That’s what happened in the physics building yesterday.  A dewar of 100L of helium had been delivered to a lab on Wednesday.  When they went to insert the pumping apparatus into the top of the dewar, ice had completely clogged the intake.  They opened the safety valves to vent the helium gas that was certainly building up, but they were also iced up.  The dewar was basically a giant dry-ice bomb waiting to explode.  If you’ve ever made a dry-ice bomb and seen the devestation created there-by,  imagine doing that with 100L of helium in a giant steel cylinder that is about 3 feet in diameter and 6 feet tall.  It would be bad.  In fact, don’t imagine it, allow me to describe it!

How Bad Could It Be?

There are several things at play here.  We have a gas in a container that is building up pressure.  When that pressure reaches some critical value, the vessel will burst, releasing 100L of liquid helium.  Needless to say, it won’t stay liquid and will immediately expand into gas, releasing energy in the process.  The question is, how much energy?

First, we have to think about latent heat.  Latent heat is the energy it takes to make a substance complete a change of phase.  For instance, if you have a block of ice at, say, -20 °C, you can add energy to warm it up to 0 °C, the melting point of water (under normal conditions).  However, as you add more heat and melt the ice, the water/ice mixture will stay at 0 ºC until you melt all of the ice.  Only then will the water, if you continue to add heat, increase in temperature until you reach the boiling point.  The energy you added served to change the solid ice into liquid water and the amount required to do this is called the latent heat of fusion.  Consequently, you would have to remove that energy to freeze water back into ice; the nifty science word for freezing is fusion, btw.  In similar fashion, and assuming you could contain it, as you boil the water at 100 °C and create steam, the water/steam mixture will remain at that temperature until all of the water has been vaporized; this energy is called the latent heat of vaporization.
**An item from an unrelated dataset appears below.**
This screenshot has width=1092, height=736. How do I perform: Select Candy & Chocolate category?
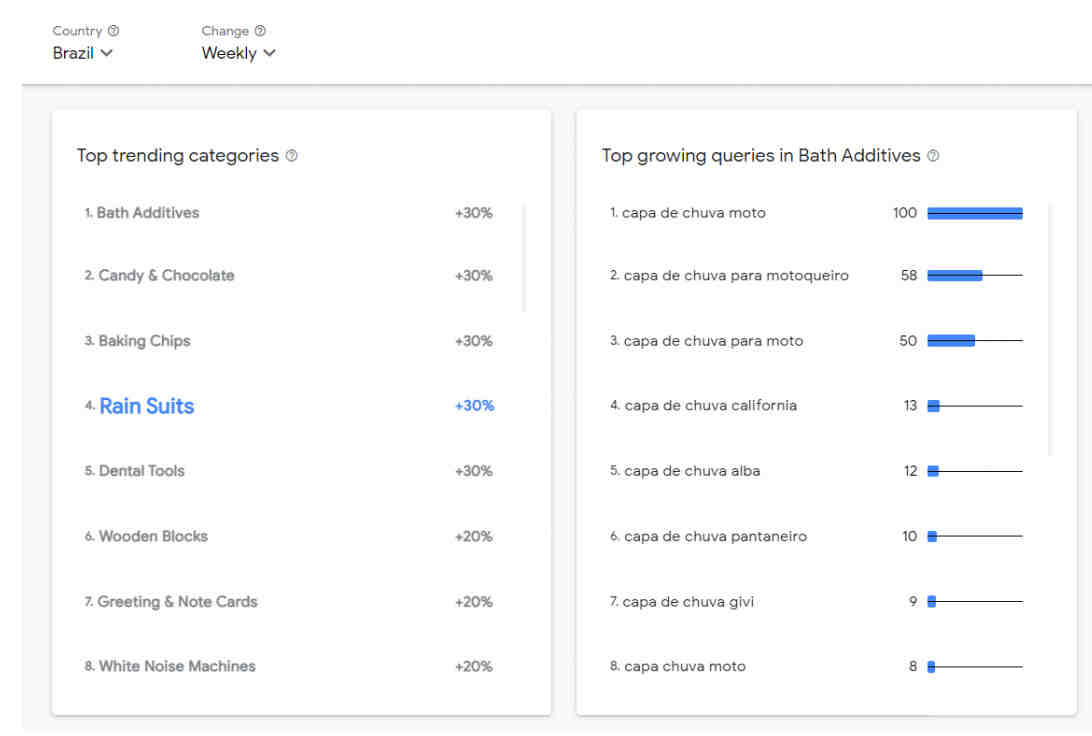pos(288,275)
As you may imagine, the vaporization energy is much higher than the fusion energy.  The heat of fusion for water is 334 kJ/kg whereas the heat of vaporization is 2260 kJ/kg, almost 8 times more!  This is why steam sucks way more to be burned by; when it hits your skin and condenses, it puts all of that energy into you.  Also, ice “feels” cold because, when you hold it, the energy of fusion is pulled out of your skin to melt the ice.  SCIENCE!!

A bit of a side note…what is a kJ?  The metric unit of energy used in science is the Joule, which has the symbol J.  So, kJ is a kilojoule, or 1000 joules.  But that probably doesn’t help, because most people are familiar with calories.  A calorie is just over 4J.  But (and this is really stupid), the calorie you’re probably familiar with is the one listed on food.  You’ve probably never noticed, but the word “calorie” is always capitolaized.  This is because “food calories” are actually kilocalories, not just calories.  So, our 2000 Cal/day diet is actually 2,000,000 calories/day, which is about 8,200,000 J/day.

Back to the helium dewar.  The latent heat of liquid helium and normal pressure is 20.3 kJ/kg and it turns out that 100L of liquid helium has a mass of about 12.5 kg.  So, the process of turning 100L of liquid helium into gas would require about 254 kJ of energy.  This is about the same as the number of calories in a single Oreo cookie.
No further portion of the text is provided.